When it’s really cold, it can be less fun to just stand outside in the middle of the ice.
Exactly. There are remote ponds around here that have great fishing that are fun to snowmobile or hike into, snowshoe into, bring your gear and again, when the days are warming up in the spring, it can be fun, even when it’s cold. We have portable soft-sided ice fishing shacks now that we can use. It can get you out of the wind, and you can light a fire next to them. It can be pretty comfortable.
Do you have any favorite places to go?
Well, you know how ice fishermen are—we don’t like to publicize our favorite places. We do have favorite places. But I don’t know that I want to see them in print. I don’t think I’d be giving anything away to say Millinocket Lake, right in front of Twin Pines at the New England Outdoor Center, is one of my favorite places. Not because the fishing is necessarily unique or exceptional, but because you can fish in the shadow of Katahdin, and it’s just so beautiful. For those remote ponds, come on up, and we’ll point you in the right direction.
The Millinocket region is obviously popular in the warmer months, but how does the winter compare?

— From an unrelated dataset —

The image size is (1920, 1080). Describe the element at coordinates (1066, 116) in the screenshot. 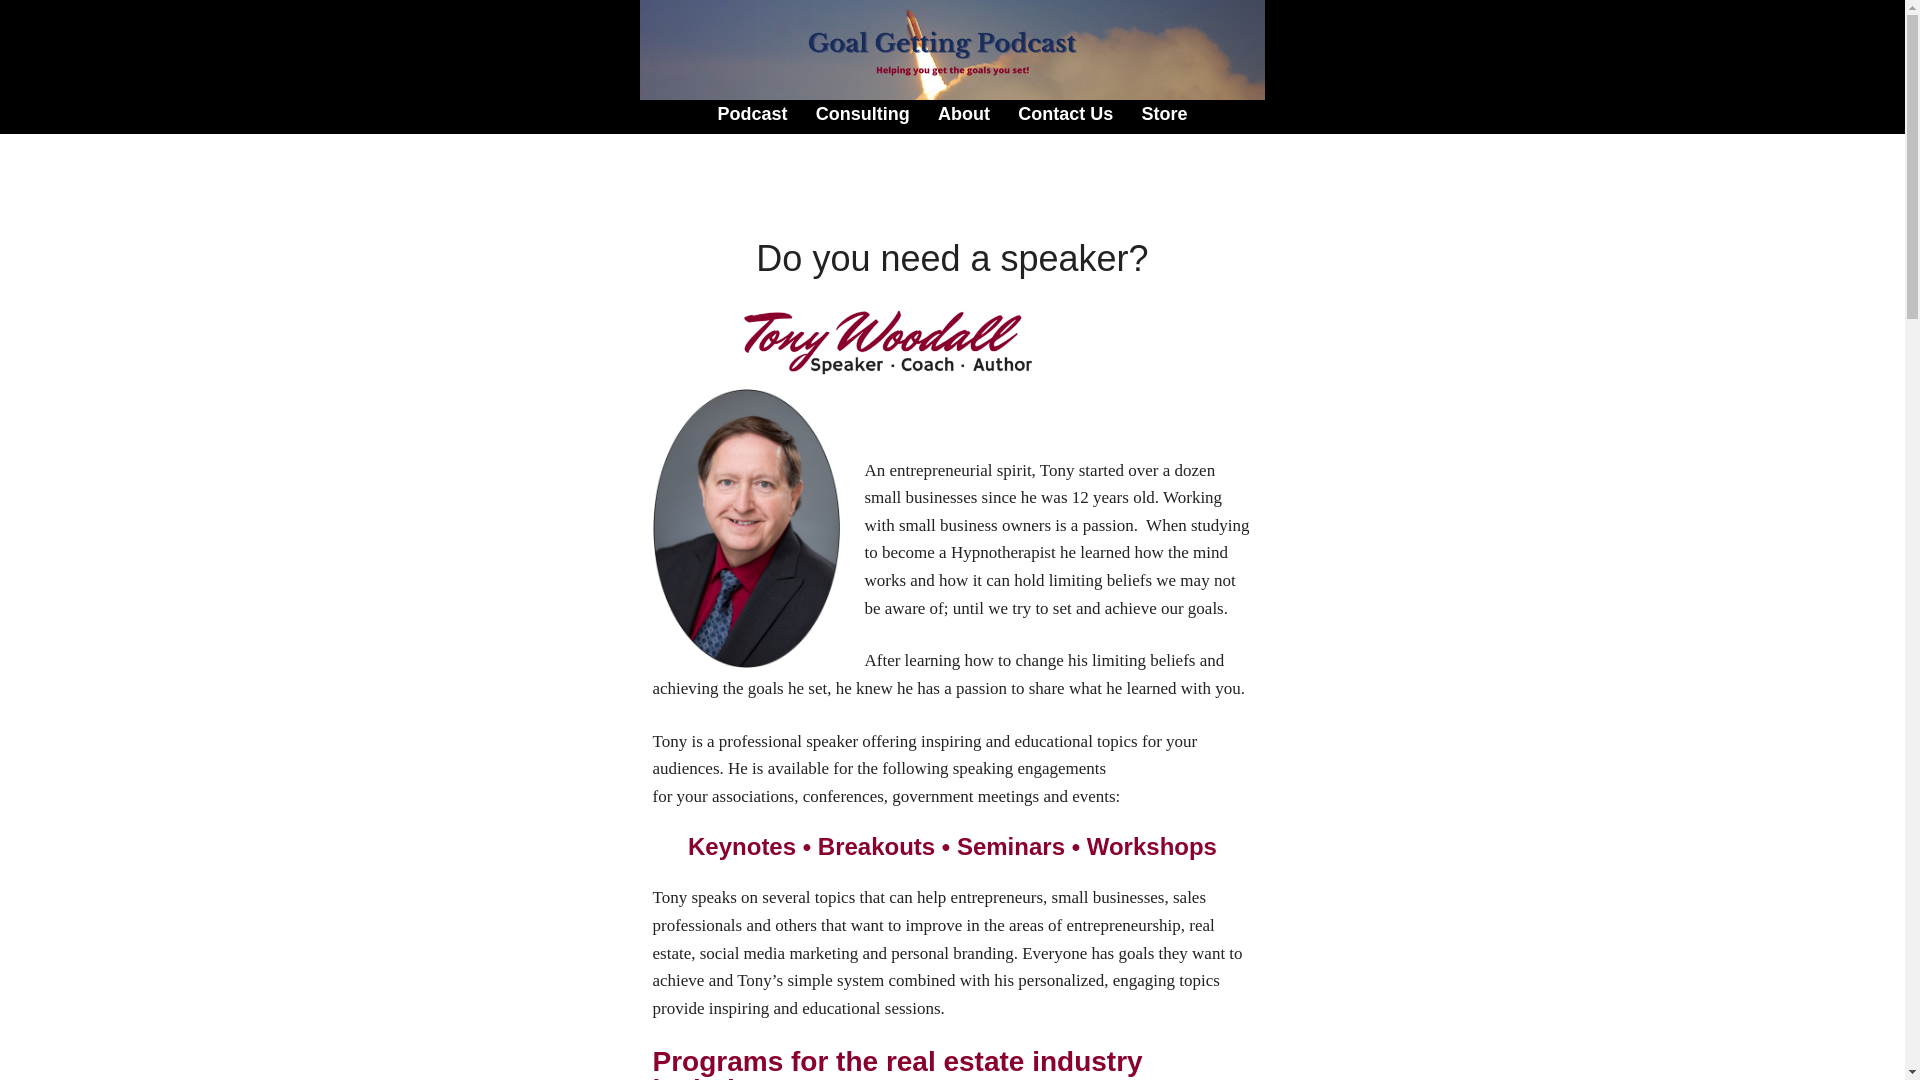

I see `Contact Us` at that location.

Many people, I think, would be surprised to find out how busy the Katahdin region is in the winter, with people coming in and climbing Katahdin in the spring, camping up at Chimney Pond, and doing ice climbing and skiing. We’ve got 16 miles of cross-country ski trail here, right at Twin Pines. You’ve got all those wonderful trails over on the East Branch at Penobscot River Trails. They’re all open and maintained. It’s all available for the public to use it, no charge. In addition to those facilities, you’ve got significant facilities run by the Northern Timber Cruisers snowmobile club for cross-country skiing, and also the East Branch Sno-Rovers groom for cross-country skiing in East Millinocket. There’s a real range of sites that you can go to, and facilities that you can enjoy for skiing. We’ve developed ice skating here [at NEOC]. And we’re in the process of building a mile-long loop out on the Millinocket Lake that people can skate. Again, that’ll be available to the public at no charge.